**YOUR GOAL:**
Every entry below, first to last, should be restated word for word.

Dataset entries:
┌──

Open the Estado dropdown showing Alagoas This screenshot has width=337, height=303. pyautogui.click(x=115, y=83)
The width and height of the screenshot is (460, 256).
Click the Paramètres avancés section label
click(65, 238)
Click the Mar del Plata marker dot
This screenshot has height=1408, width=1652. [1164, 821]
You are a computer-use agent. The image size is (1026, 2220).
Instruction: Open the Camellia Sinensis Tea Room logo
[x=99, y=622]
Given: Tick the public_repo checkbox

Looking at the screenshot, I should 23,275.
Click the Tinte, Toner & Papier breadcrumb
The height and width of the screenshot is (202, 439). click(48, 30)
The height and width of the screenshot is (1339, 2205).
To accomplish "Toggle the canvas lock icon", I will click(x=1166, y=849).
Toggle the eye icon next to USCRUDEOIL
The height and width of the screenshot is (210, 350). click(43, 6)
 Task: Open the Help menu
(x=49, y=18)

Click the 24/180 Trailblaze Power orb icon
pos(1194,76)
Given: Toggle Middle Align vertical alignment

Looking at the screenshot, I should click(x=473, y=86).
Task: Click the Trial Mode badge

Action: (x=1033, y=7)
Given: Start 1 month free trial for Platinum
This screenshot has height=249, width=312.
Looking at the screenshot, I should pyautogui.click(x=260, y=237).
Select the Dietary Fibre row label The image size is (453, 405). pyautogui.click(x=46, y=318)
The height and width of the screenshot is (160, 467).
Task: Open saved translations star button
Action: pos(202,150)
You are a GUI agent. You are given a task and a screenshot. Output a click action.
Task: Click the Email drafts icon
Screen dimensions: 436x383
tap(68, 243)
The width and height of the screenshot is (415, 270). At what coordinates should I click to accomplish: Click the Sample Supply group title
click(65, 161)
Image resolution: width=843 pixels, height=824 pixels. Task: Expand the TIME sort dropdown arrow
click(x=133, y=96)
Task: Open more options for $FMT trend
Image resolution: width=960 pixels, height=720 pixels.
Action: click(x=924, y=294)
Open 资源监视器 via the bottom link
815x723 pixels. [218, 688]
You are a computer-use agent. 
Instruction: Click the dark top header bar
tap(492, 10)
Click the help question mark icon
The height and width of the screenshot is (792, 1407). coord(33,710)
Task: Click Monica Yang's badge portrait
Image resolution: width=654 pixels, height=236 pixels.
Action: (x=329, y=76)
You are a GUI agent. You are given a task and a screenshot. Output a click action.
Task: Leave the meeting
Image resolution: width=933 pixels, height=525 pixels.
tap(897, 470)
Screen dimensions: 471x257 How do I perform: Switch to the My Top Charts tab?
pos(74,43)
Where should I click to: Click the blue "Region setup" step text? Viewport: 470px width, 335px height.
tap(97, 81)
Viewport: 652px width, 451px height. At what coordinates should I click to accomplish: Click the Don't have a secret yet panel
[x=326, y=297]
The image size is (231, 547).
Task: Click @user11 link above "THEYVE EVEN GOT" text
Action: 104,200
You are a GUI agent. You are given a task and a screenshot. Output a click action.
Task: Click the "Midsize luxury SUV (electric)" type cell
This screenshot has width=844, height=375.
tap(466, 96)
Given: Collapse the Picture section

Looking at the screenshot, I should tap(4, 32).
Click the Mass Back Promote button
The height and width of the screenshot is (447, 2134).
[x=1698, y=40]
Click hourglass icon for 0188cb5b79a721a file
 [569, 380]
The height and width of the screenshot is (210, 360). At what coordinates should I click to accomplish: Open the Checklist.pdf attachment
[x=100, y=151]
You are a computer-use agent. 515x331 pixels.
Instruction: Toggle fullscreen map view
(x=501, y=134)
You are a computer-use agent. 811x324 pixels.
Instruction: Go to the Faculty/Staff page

└──

**WRITTEN RESPONSE:**
Open the Estado dropdown showing Alagoas This screenshot has width=337, height=303. pyautogui.click(x=115, y=83)
The width and height of the screenshot is (460, 256).
Click the Paramètres avancés section label
click(65, 238)
Click the Mar del Plata marker dot
This screenshot has height=1408, width=1652. [1164, 821]
You are a computer-use agent. The image size is (1026, 2220).
Instruction: Open the Camellia Sinensis Tea Room logo
[x=99, y=622]
Given: Tick the public_repo checkbox

Looking at the screenshot, I should 23,275.
Click the Tinte, Toner & Papier breadcrumb
The height and width of the screenshot is (202, 439). click(48, 30)
The height and width of the screenshot is (1339, 2205).
To accomplish "Toggle the canvas lock icon", I will click(x=1166, y=849).
Toggle the eye icon next to USCRUDEOIL
The height and width of the screenshot is (210, 350). click(43, 6)
 Task: Open the Help menu
(x=49, y=18)

Click the 24/180 Trailblaze Power orb icon
pos(1194,76)
Given: Toggle Middle Align vertical alignment

Looking at the screenshot, I should click(x=473, y=86).
Task: Click the Trial Mode badge

Action: (x=1033, y=7)
Given: Start 1 month free trial for Platinum
This screenshot has height=249, width=312.
Looking at the screenshot, I should pyautogui.click(x=260, y=237).
Select the Dietary Fibre row label The image size is (453, 405). pyautogui.click(x=46, y=318)
The height and width of the screenshot is (160, 467).
Task: Open saved translations star button
Action: pos(202,150)
You are a GUI agent. You are given a task and a screenshot. Output a click action.
Task: Click the Email drafts icon
Screen dimensions: 436x383
tap(68, 243)
The width and height of the screenshot is (415, 270). At what coordinates should I click to accomplish: Click the Sample Supply group title
click(65, 161)
Image resolution: width=843 pixels, height=824 pixels. Task: Expand the TIME sort dropdown arrow
click(x=133, y=96)
Task: Open more options for $FMT trend
Image resolution: width=960 pixels, height=720 pixels.
Action: click(x=924, y=294)
Open 资源监视器 via the bottom link
815x723 pixels. [218, 688]
You are a computer-use agent. 
Instruction: Click the dark top header bar
tap(492, 10)
Click the help question mark icon
The height and width of the screenshot is (792, 1407). coord(33,710)
Task: Click Monica Yang's badge portrait
Image resolution: width=654 pixels, height=236 pixels.
Action: (x=329, y=76)
You are a GUI agent. You are given a task and a screenshot. Output a click action.
Task: Leave the meeting
Image resolution: width=933 pixels, height=525 pixels.
tap(897, 470)
Screen dimensions: 471x257 How do I perform: Switch to the My Top Charts tab?
pos(74,43)
Where should I click to: Click the blue "Region setup" step text? Viewport: 470px width, 335px height.
tap(97, 81)
Viewport: 652px width, 451px height. At what coordinates should I click to accomplish: Click the Don't have a secret yet panel
[x=326, y=297]
The image size is (231, 547).
Task: Click @user11 link above "THEYVE EVEN GOT" text
Action: 104,200
You are a GUI agent. You are given a task and a screenshot. Output a click action.
Task: Click the "Midsize luxury SUV (electric)" type cell
This screenshot has width=844, height=375.
tap(466, 96)
Given: Collapse the Picture section

Looking at the screenshot, I should tap(4, 32).
Click the Mass Back Promote button
The height and width of the screenshot is (447, 2134).
[x=1698, y=40]
Click hourglass icon for 0188cb5b79a721a file
 [569, 380]
The height and width of the screenshot is (210, 360). At what coordinates should I click to accomplish: Open the Checklist.pdf attachment
[x=100, y=151]
You are a computer-use agent. 515x331 pixels.
Instruction: Toggle fullscreen map view
(x=501, y=134)
You are a computer-use agent. 811x324 pixels.
Instruction: Go to the Faculty/Staff page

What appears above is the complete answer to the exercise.